A sizable majority of insurers aren’t ready for the arrival of autonomous vehicles, even as their development and testing accelerates, KPMG determined in a new survey.
The audit, tax and advisory firm found hat 74 percent of insurers felt they were not prepared for driverless vehicles. About 16 percent of respondents said they were somewhere in between “extremely prepared” and “not at all prepared,” and just 10 percent said they were ready for the new technology.
Those results underscore the disconnect between executives’ perception of how far along autonomous driving technology is, and where the advances actually stand, said Jerry Albright, a principal in KPMG’s Actuarial and Insurance Risk practice.
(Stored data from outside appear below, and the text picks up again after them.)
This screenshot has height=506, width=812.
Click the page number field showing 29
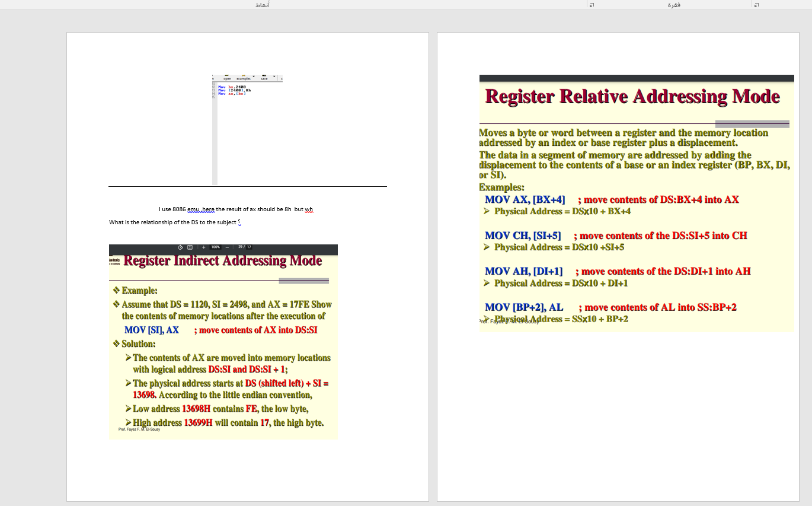tap(241, 247)
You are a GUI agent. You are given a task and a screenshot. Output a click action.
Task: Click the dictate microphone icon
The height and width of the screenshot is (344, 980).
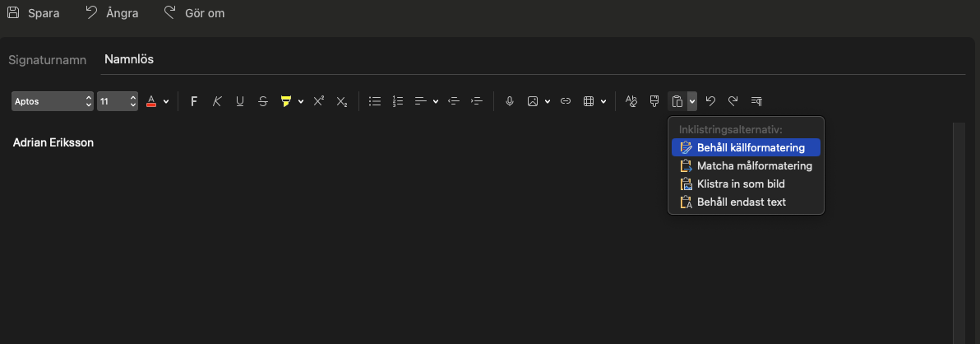(x=510, y=101)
“The disruption of autonomous vehicles to the entire automotive ecosystem will be profound, and the change will happen faster than most in the insurance industry think,” Albright said in prepared remarks. “Technology is making cars safer, impacting underwriting practices, claim frequency and severity as well as auto premiums. To remain relevant in the future, insurers must evaluate their exposure and make necessary adjustments to their business models, corporate strategy and operations.”
KPMG said it surveyed senior U.S. insurance executives whose companies, in aggregate, account for close to $85 billion in personal and commercial auto insurance premium. Their responses suggest that most have not gone beyond preliminary discussions when it comes to planning for autonomous vehicle coverage and adjustment in policies that the technology will entail.
For example, only 6 percent of respondents said, respectively, that they’ve developed an operational plan for driverless vehicles or set up a formal task force to deal with the issue. Ten percent said they’ve put together a strategic plan and 65 percent said they’ve at least had conversations internally or externally about the matter. However, 32 percent said they haven’t done anything yet as far as planning.
About 13 percent said they’ve made investments in enhanced processes as they pertain to driverless vehicles, 19 percent said they’ve invested in people and 26 percent responded that they are putting money toward new technology. Most – 61 percent – said they are not making any investments in driverless vehicle coverage, the KPMG survey found.Why aren’t insurers doing more to prepare for driverless vehicles? A majority – 64 percent – said they’re not using outside assistance to prepare for changes brought on by driverless vehicles because the their potential technological impact “is too far off in the future.” As well, 32 percent said that their carriers’ internal resources were enough to prepare for the technology. About 9 percent said that driverless vehicles won’t have a material impact on the insurance business.
Still, respondents acknowledged they will need help to prepare for driverless vehicles when the technology becomes in wider use. Thirty-nine percent of respondents said they’d need help, respectively, with both strategy and product development. About 26 percent of respondents said assistance would be necessary for regulatory, underwriting and market intelligence work, and 16 percent said they’d need help in crafting claims protocols. A solid minority – 29 percent – said they would not need any kind of help in any area.
Small majorities of respondents said that driverless technology will force changes in underwriting, product management and claims. A large majority – 94 percent – said that understanding the underwriting impact of driverless vehicles would be the most critical area of focus. That is in part because insurance execs expect they’ll have to reduce premiums they charge for personal and commercial auto insurance once driverless technology hits the wider marketplace, KPMG said.
Respondents also looked ahead, predicting the rise of more niche writers, new providers, and increased consolidation among traditional writers in response to autonomous driving technology.
KPMG’s survey is called “Automobile insurance in the era of autonomous vehicles.”